Tonight I’ve also seen your reply to Dan Cohen’s question:
Has anyone set up WordPress so that “standard” post types continue to show up on your blog, but “status” (or “aside”) post types feed into social media platforms such as Twitter or https://t.co/kisv1mbGgT?
— Dan Cohen (@dancohen) June 6, 2018
No worries! Replies/notifications stay within their own domains, for better or for worse. The good news is that the original post can reach people where they are; the bad news is that the conversation around it is increasingly diffuse.
— Kathleen Fitzpatrick (@kfitz) June 7, 2018
I had previously replied to Dan’s original question, but somehow missed your side thread at the time. I suspect you didn’t see our branch of the conversation either.

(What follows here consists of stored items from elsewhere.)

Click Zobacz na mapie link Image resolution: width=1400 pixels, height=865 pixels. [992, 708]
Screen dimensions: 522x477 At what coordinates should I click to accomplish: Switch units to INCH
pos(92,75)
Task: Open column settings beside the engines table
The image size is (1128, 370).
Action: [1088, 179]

Interestingly, your presumption that the replies/notifications stay within their own domains isn’t necessarily fait accompli, at least not any more. There’s a new web specification in the past few years called Webmention that allows notifications and replies to cross website boundaries unlike Twitter @mentions which are permanently stuck within Twitter. Interestingly, because of the way you’ve set up your WordPress website to dovetail with micro.blog you’re almost 90 percent of the way to supporting it easily. If you add and slightly configure the Webmention and Semantic Linkbacks plugins, the asides and other content you’re syndicating into micro.blog will automatically collect the related conversation around them back to your own posts thus allowing you to have a copy of your content on your own website as well as the surrounding conversation, which is no longer as diffuse as you imagined it needed to be. Here’s an example from earlier this evening where I posted to my site and your response (and another) on micro.blog came back to me. (Sadly there’s a Gravatar glitch preventing the avatars from displaying properly, but hopefully I’ll solve that shortly.)
This same sort of thing can be done with Twitter including native threading and @mentions, if done properly, by leveraging the free Brid.gy service to force Twitter to send your site webmentions on your behalf. (Of course this means you might need to syndicate your content to Twitter in a slightly different manner than having micro.blog do on your behalf, but there are multiple ways of doing this.)

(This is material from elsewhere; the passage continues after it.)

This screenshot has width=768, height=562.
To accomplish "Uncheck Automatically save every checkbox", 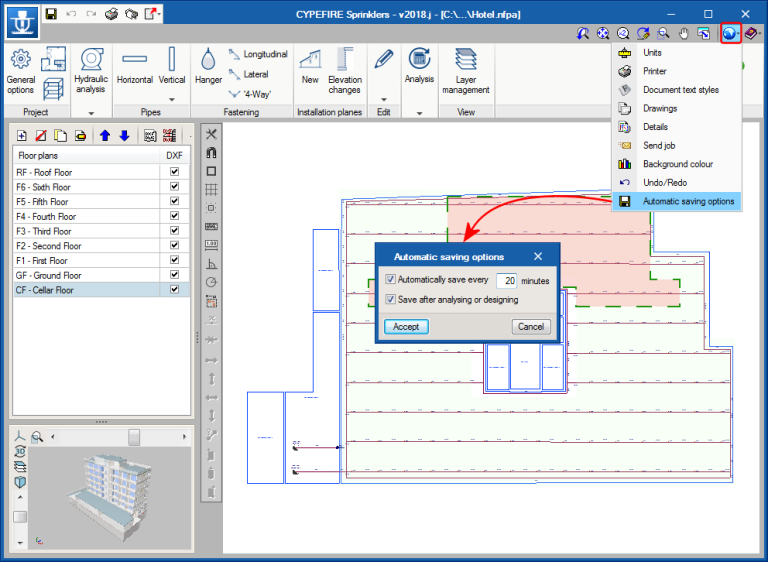I will pos(391,281).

I also notice that you’ve taken to posting copies of your tweeted versions at the top of your comments sections. There’s a related IndieWeb plugin called Syndication Links that is made specifically to keep a running list of the places to which you’ve syndicated your content. This plugin may solve a specific need for you in addition to the fact that it dovetails well with Brid.gy to make sure your posts get the appropriate comments back via webmention.

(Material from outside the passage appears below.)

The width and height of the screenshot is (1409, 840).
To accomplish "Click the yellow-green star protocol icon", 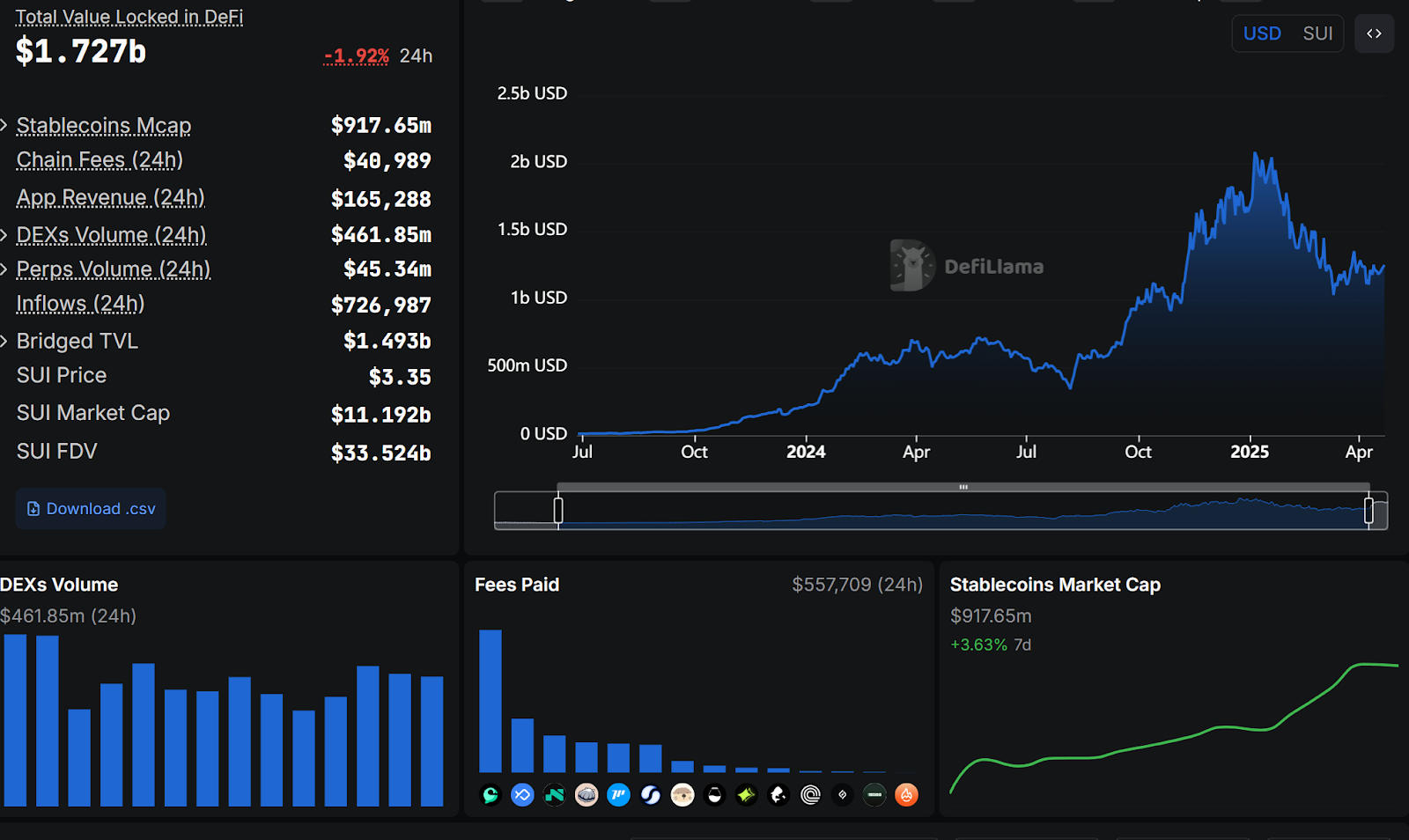I will 746,795.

I’m happy to help walk you through setting up some of the additional IndieWeb tech for your WordPress website if you’re interested. I suspect that having the ability to use your website as a true online hub in addition to doing cross website conversations is what you’ve been dreaming about, possibly without knowing it. Pretty soon you’ll be aggregating and owning all of your digital breadcrumbs to compile at a later date into posts and eventually articles, monographs, and books.
Perhaps more importantly, there’s a growing group of us in the education/research fields that are continually experimenting and building new functionalities for online (and specifically academic) communication. I and a plethora of others would welcome you to join us on the wiki, in chat, or even at upcoming online or in-person events.
In any case, thanks for sharing your work and your thoughts with the world. I wish more academics were doing what you are doing online–we’d all be so much richer for it. I know this has been long and is a potential rabbithole you may disappear into, so thank you for the generosity of your attention.